*Rows from a dataset:*
┄┄┄┄┄┄┄┄┄┄┄┄┄┄┄┄┄┄┄┄

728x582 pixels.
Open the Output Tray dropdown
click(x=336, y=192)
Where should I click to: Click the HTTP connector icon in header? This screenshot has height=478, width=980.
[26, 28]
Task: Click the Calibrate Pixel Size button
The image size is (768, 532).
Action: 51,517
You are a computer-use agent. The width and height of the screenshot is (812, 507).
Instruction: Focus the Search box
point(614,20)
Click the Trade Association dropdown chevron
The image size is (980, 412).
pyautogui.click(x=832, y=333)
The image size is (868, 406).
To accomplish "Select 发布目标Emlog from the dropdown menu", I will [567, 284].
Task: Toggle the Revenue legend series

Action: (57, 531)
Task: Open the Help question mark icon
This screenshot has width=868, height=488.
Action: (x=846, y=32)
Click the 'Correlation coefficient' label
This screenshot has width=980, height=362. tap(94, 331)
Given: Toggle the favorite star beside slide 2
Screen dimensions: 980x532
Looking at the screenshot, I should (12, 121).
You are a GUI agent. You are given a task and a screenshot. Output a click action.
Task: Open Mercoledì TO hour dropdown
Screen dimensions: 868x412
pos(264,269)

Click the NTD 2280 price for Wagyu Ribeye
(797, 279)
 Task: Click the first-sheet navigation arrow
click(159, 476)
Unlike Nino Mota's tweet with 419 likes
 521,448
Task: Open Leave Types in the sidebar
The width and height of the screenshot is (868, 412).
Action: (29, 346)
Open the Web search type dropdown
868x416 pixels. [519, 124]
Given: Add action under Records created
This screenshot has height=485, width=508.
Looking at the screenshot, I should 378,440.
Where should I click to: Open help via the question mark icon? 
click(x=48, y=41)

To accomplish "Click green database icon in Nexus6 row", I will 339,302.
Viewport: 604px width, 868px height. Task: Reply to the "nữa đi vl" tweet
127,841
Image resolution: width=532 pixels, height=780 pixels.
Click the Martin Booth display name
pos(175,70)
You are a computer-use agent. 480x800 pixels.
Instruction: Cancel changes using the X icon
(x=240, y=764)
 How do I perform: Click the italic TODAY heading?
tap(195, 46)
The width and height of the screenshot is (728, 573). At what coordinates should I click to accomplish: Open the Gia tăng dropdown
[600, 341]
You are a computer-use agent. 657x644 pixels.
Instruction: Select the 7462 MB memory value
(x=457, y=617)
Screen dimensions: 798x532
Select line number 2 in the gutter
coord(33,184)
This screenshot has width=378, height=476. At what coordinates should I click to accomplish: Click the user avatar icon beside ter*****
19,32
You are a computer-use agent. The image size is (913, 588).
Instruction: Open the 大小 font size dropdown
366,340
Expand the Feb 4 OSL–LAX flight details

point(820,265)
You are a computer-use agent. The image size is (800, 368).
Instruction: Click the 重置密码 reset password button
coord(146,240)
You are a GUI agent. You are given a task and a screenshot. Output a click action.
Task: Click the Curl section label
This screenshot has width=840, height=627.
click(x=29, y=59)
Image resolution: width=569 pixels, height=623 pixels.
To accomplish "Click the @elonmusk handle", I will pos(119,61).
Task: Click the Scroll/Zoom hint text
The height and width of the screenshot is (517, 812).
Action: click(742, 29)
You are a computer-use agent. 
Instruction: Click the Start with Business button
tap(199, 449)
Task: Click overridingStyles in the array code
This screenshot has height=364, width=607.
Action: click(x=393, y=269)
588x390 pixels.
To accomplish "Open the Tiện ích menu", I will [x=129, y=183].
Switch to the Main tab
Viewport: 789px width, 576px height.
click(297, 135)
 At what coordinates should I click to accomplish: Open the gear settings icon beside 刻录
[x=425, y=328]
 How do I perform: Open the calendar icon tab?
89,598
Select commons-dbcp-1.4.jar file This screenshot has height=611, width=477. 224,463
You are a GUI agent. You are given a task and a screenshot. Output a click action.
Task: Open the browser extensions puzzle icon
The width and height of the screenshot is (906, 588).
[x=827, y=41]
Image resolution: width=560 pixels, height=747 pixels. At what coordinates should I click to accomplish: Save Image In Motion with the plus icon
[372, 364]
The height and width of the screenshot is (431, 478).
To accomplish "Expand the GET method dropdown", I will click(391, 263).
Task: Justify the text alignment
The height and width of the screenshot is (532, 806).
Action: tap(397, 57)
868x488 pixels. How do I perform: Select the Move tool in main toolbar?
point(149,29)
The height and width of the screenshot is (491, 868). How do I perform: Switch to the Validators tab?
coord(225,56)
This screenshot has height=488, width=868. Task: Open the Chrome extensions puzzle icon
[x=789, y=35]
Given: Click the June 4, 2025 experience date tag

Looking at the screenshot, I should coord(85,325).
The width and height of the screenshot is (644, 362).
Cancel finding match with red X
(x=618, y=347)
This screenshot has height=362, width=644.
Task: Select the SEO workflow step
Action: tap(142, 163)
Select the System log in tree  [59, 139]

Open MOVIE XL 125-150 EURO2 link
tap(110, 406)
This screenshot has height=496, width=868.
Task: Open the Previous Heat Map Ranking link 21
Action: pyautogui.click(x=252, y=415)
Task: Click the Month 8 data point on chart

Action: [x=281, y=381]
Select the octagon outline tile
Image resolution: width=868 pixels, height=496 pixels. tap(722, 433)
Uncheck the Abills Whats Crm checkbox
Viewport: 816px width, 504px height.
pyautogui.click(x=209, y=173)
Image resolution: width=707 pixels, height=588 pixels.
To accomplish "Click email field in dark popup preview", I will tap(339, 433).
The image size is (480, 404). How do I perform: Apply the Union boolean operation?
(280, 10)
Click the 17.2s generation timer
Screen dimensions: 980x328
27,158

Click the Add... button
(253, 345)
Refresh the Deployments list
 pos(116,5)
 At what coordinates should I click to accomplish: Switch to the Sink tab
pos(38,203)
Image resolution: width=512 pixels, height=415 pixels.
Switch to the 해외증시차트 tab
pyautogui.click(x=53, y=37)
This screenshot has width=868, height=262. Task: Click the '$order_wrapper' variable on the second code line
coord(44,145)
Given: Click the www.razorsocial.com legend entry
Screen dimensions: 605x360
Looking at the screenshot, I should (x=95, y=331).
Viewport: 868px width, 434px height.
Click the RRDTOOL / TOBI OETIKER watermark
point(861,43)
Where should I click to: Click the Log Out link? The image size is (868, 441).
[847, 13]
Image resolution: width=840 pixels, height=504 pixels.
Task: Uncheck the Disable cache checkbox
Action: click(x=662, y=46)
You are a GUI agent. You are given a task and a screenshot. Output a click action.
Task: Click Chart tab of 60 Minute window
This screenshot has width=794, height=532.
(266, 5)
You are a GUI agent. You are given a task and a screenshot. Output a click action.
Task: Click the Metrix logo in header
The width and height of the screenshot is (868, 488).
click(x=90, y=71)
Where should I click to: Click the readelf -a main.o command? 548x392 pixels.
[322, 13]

┄┄┄┄┄┄┄┄┄┄┄┄┄┄┄┄┄┄┄┄

Can you duplicate every line of the listing above, keeping each one identical to the original?

*PROBLEM SOLUTION:*
728x582 pixels.
Open the Output Tray dropdown
click(x=336, y=192)
Where should I click to: Click the HTTP connector icon in header? This screenshot has height=478, width=980.
[26, 28]
Task: Click the Calibrate Pixel Size button
The image size is (768, 532).
Action: 51,517
You are a computer-use agent. The width and height of the screenshot is (812, 507).
Instruction: Focus the Search box
point(614,20)
Click the Trade Association dropdown chevron
The image size is (980, 412).
pyautogui.click(x=832, y=333)
The image size is (868, 406).
To accomplish "Select 发布目标Emlog from the dropdown menu", I will [567, 284].
Task: Toggle the Revenue legend series

Action: (57, 531)
Task: Open the Help question mark icon
This screenshot has width=868, height=488.
Action: (x=846, y=32)
Click the 'Correlation coefficient' label
This screenshot has width=980, height=362. tap(94, 331)
Given: Toggle the favorite star beside slide 2
Screen dimensions: 980x532
Looking at the screenshot, I should (12, 121).
You are a GUI agent. You are given a task and a screenshot. Output a click action.
Task: Open Mercoledì TO hour dropdown
Screen dimensions: 868x412
pos(264,269)

Click the NTD 2280 price for Wagyu Ribeye
(797, 279)
 Task: Click the first-sheet navigation arrow
click(159, 476)
Unlike Nino Mota's tweet with 419 likes
 521,448
Task: Open Leave Types in the sidebar
The width and height of the screenshot is (868, 412).
Action: (29, 346)
Open the Web search type dropdown
868x416 pixels. [519, 124]
Given: Add action under Records created
This screenshot has height=485, width=508.
Looking at the screenshot, I should 378,440.
Where should I click to: Open help via the question mark icon? 
click(x=48, y=41)

To accomplish "Click green database icon in Nexus6 row", I will 339,302.
Viewport: 604px width, 868px height. Task: Reply to the "nữa đi vl" tweet
127,841
Image resolution: width=532 pixels, height=780 pixels.
Click the Martin Booth display name
pos(175,70)
You are a computer-use agent. 480x800 pixels.
Instruction: Cancel changes using the X icon
(x=240, y=764)
 How do I perform: Click the italic TODAY heading?
tap(195, 46)
The width and height of the screenshot is (728, 573). At what coordinates should I click to accomplish: Open the Gia tăng dropdown
[600, 341]
You are a computer-use agent. 657x644 pixels.
Instruction: Select the 7462 MB memory value
(x=457, y=617)
Screen dimensions: 798x532
Select line number 2 in the gutter
coord(33,184)
This screenshot has width=378, height=476. At what coordinates should I click to accomplish: Click the user avatar icon beside ter*****
19,32
You are a computer-use agent. The image size is (913, 588).
Instruction: Open the 大小 font size dropdown
366,340
Expand the Feb 4 OSL–LAX flight details

point(820,265)
You are a computer-use agent. The image size is (800, 368).
Instruction: Click the 重置密码 reset password button
coord(146,240)
You are a GUI agent. You are given a task and a screenshot. Output a click action.
Task: Click the Curl section label
This screenshot has width=840, height=627.
click(x=29, y=59)
Image resolution: width=569 pixels, height=623 pixels.
To accomplish "Click the @elonmusk handle", I will pos(119,61).
Task: Click the Scroll/Zoom hint text
The height and width of the screenshot is (517, 812).
Action: click(742, 29)
You are a computer-use agent. 
Instruction: Click the Start with Business button
tap(199, 449)
Task: Click overridingStyles in the array code
This screenshot has height=364, width=607.
Action: click(x=393, y=269)
588x390 pixels.
To accomplish "Open the Tiện ích menu", I will [x=129, y=183].
Switch to the Main tab
Viewport: 789px width, 576px height.
click(297, 135)
 At what coordinates should I click to accomplish: Open the gear settings icon beside 刻录
[x=425, y=328]
 How do I perform: Open the calendar icon tab?
89,598
Select commons-dbcp-1.4.jar file This screenshot has height=611, width=477. 224,463
You are a GUI agent. You are given a task and a screenshot. Output a click action.
Task: Open the browser extensions puzzle icon
The width and height of the screenshot is (906, 588).
[x=827, y=41]
Image resolution: width=560 pixels, height=747 pixels. At what coordinates should I click to accomplish: Save Image In Motion with the plus icon
[372, 364]
The height and width of the screenshot is (431, 478).
To accomplish "Expand the GET method dropdown", I will click(391, 263).
Task: Justify the text alignment
The height and width of the screenshot is (532, 806).
Action: tap(397, 57)
868x488 pixels. How do I perform: Select the Move tool in main toolbar?
point(149,29)
The height and width of the screenshot is (491, 868). How do I perform: Switch to the Validators tab?
coord(225,56)
This screenshot has height=488, width=868. Task: Open the Chrome extensions puzzle icon
[x=789, y=35]
Given: Click the June 4, 2025 experience date tag

Looking at the screenshot, I should coord(85,325).
The width and height of the screenshot is (644, 362).
Cancel finding match with red X
(x=618, y=347)
This screenshot has height=362, width=644.
Task: Select the SEO workflow step
Action: tap(142, 163)
Select the System log in tree  [59, 139]

Open MOVIE XL 125-150 EURO2 link
tap(110, 406)
This screenshot has height=496, width=868.
Task: Open the Previous Heat Map Ranking link 21
Action: pyautogui.click(x=252, y=415)
Task: Click the Month 8 data point on chart

Action: [x=281, y=381]
Select the octagon outline tile
Image resolution: width=868 pixels, height=496 pixels. tap(722, 433)
Uncheck the Abills Whats Crm checkbox
Viewport: 816px width, 504px height.
pyautogui.click(x=209, y=173)
Image resolution: width=707 pixels, height=588 pixels.
To accomplish "Click email field in dark popup preview", I will tap(339, 433).
The image size is (480, 404). How do I perform: Apply the Union boolean operation?
(280, 10)
Click the 17.2s generation timer
Screen dimensions: 980x328
27,158

Click the Add... button
(253, 345)
Refresh the Deployments list
 pos(116,5)
 At what coordinates should I click to accomplish: Switch to the Sink tab
pos(38,203)
Image resolution: width=512 pixels, height=415 pixels.
Switch to the 해외증시차트 tab
pyautogui.click(x=53, y=37)
This screenshot has width=868, height=262. Task: Click the '$order_wrapper' variable on the second code line
coord(44,145)
Given: Click the www.razorsocial.com legend entry
Screen dimensions: 605x360
Looking at the screenshot, I should (x=95, y=331).
Viewport: 868px width, 434px height.
Click the RRDTOOL / TOBI OETIKER watermark
point(861,43)
Where should I click to: Click the Log Out link? The image size is (868, 441).
[847, 13]
Image resolution: width=840 pixels, height=504 pixels.
Task: Uncheck the Disable cache checkbox
Action: click(x=662, y=46)
You are a GUI agent. You are given a task and a screenshot. Output a click action.
Task: Click Chart tab of 60 Minute window
This screenshot has width=794, height=532.
(266, 5)
You are a GUI agent. You are given a task and a screenshot. Output a click action.
Task: Click the Metrix logo in header
The width and height of the screenshot is (868, 488).
click(x=90, y=71)
Where should I click to: Click the readelf -a main.o command? 548x392 pixels.
[322, 13]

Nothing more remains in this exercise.